Scope, Accuracy & Practical Tips

  • Experimental: surrogates approximate the solver and are not a substitute for it when accuracy matters. A small network trained on few samples can drift or become unstable over many steps; if the field degrades, disable the AI Solver to recover.
  • Improving quality: increase Samples (raises the achievable accuracy ceiling), increase Epochs (reaches that ceiling), and keep the Re/U_in ranges as narrow as your use-case allows (less variety means the network has less to generalise over). Watch the loss in Status: if it is still falling at the last epoch, add epochs; if it has plateaued, add samples or accept the limit.
  • Speed comparison: to judge whether the surrogate is actually faster, watch the FPS readout in the Performance folder with the AI Solver on versus off at the same grid.
  • Supported obstacles (3D training): Sphere, Box, Cylinder, Wing (the analytical primitives whose occupancy can be computed directly). STL meshes and extruded 2D profiles are not yet covered by the 3D trainer.

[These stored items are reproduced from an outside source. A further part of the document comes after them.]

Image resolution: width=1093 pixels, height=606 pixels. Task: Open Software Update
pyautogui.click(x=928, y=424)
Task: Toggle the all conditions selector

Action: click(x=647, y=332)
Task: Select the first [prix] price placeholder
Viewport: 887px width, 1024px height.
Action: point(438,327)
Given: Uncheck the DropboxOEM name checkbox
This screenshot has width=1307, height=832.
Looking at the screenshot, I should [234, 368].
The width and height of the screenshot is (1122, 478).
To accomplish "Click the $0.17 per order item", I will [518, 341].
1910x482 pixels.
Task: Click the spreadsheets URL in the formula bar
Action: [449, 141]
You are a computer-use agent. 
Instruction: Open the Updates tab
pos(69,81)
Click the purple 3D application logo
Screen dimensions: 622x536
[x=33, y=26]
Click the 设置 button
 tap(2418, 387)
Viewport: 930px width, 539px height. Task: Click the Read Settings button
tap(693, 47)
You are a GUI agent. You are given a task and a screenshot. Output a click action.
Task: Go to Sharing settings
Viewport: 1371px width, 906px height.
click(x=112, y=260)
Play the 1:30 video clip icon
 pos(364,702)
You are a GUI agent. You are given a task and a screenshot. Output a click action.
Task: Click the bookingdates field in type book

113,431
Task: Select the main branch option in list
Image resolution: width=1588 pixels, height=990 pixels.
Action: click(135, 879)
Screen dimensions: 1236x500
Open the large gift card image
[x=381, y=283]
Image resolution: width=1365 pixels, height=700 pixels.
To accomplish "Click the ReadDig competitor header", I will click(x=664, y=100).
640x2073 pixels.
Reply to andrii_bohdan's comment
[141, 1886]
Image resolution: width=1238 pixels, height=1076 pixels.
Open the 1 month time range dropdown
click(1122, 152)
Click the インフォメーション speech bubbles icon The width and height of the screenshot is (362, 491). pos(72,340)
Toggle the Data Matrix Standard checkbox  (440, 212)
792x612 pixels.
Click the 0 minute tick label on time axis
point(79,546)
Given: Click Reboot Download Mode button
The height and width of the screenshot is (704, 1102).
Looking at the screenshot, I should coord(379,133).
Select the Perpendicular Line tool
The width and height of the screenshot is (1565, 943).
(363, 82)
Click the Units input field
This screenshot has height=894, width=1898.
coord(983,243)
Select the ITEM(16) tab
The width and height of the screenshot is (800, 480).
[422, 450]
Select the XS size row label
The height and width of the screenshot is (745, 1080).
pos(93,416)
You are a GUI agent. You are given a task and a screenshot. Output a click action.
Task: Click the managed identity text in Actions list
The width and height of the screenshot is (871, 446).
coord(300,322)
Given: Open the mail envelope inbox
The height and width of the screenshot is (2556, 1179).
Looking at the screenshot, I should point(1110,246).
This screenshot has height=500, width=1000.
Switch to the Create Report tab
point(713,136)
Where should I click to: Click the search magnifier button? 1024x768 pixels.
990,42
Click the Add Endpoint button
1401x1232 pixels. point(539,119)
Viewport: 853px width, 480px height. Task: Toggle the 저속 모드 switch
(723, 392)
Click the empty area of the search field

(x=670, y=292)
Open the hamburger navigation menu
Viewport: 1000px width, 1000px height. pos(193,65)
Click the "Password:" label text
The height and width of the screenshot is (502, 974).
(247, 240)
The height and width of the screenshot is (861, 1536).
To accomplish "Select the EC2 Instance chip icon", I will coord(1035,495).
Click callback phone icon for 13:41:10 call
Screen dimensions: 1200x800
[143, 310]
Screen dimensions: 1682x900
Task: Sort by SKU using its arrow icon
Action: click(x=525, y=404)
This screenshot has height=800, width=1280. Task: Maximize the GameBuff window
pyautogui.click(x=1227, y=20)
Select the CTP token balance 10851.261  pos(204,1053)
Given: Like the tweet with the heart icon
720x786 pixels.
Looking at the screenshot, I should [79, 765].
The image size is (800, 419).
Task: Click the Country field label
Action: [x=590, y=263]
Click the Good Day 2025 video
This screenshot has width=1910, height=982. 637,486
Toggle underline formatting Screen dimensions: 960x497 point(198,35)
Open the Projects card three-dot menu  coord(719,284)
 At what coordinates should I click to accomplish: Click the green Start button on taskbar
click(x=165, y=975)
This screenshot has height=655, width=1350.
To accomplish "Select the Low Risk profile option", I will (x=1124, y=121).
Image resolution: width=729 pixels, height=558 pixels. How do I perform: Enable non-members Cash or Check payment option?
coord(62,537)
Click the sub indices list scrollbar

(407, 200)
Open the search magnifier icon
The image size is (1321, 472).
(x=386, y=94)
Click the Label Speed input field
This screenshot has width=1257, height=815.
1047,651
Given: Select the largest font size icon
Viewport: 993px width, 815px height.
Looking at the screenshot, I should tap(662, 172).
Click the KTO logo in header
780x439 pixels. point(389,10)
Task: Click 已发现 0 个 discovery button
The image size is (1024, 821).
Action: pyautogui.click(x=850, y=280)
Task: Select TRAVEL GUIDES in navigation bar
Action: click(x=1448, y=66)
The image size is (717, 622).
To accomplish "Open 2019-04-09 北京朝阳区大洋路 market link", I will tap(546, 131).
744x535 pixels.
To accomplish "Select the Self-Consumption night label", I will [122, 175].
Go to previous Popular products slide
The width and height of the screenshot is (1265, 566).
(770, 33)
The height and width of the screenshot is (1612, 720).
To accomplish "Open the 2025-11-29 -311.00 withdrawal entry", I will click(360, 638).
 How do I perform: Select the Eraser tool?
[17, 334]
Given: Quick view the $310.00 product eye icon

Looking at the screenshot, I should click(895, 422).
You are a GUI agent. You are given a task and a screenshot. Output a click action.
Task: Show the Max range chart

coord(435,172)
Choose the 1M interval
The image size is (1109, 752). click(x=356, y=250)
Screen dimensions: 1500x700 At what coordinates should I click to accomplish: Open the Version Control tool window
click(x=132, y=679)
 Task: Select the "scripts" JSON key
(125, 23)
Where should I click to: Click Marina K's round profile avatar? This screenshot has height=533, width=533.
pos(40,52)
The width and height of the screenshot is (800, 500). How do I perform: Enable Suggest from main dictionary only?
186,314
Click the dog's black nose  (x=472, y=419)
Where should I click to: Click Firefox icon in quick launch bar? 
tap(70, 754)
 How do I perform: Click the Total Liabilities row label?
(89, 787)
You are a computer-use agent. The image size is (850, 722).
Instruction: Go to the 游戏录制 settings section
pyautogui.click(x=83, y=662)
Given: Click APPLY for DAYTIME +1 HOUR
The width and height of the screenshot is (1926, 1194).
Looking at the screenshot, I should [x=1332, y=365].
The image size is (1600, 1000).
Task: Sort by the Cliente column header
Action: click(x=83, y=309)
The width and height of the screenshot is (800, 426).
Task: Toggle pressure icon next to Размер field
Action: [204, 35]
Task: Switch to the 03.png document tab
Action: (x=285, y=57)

12. Academic References & Theoretical Foundations

The numerical methods and boundary immersion techniques driving this WebGPU solver heavily draw upon academic research published in top-tier Elsevier journals. For further reading on the mathematics of WaterLily-style models, consult the following literature:

Weymouth, G. D., & Yue, D. K. P. (2011).
Boundary data immersion method for Cartesian-grid simulations of fluid-body interaction problems.
Journal of Computational Physics, 230(22), 6233-6247. [Elsevier]
Establishes the BDIM framework used for obstacle rendering and interaction without conformal meshing.
Maertens, A. P., & Weymouth, G. D. (2015).
Accurate Cartesian-grid simulations of near-body flows at intermediate Reynolds numbers.
Computer Methods in Applied Mechanics and Engineering, 283, 106-129. [Elsevier]
Expands on projection methods and pressure Poisson solvers over non-conformal grids, foundational for the Jacobi iterations used herein.
Laizet, S., & Lamballais, E. (2009).
High-order compact schemes for incompressible flows: A simple and efficient method with quasi-spectral accuracy.
Journal of Computational Physics, 228(15), 5989-6015. [Elsevier]
Provides context on high-order spatial discretizations necessary for maintaining stability in Cartesian solvers at high Reynolds numbers.
Toro, E. F., Spruce, M., & Speares, W. (1994).
Restoration of the contact surface in the HLL-Riemann solver.
Shock Waves, 4(1), 25-34. [Springer]
Introduces the HLLC approximate Riemann solver used by the compressible Euler engine to capture shocks, contact surfaces, and shear waves.
Antoniadis, A. F., Drikakis, D., Farmakis, P. S., et al. (2022).
UCNS3D: An open-source high-order finite-volume unstructured CFD solver.
Computer Physics Communications, 279, 108453. [Elsevier]
High-order finite-volume methodology (MUSCL/WENO reconstruction with Riemann solvers) that informs the compressible engine's flux-reconstruction roadmap.
Smagorinsky, J. (1963).
General circulation experiments with the primitive equations.
Monthly Weather Review (Historical context; modern implementations reviewed widely in Elsevier's Computers & Fluids).
The basis for the Large Eddy Simulation (LES) sub-grid scale modeling implemented in the software's turbulence settings.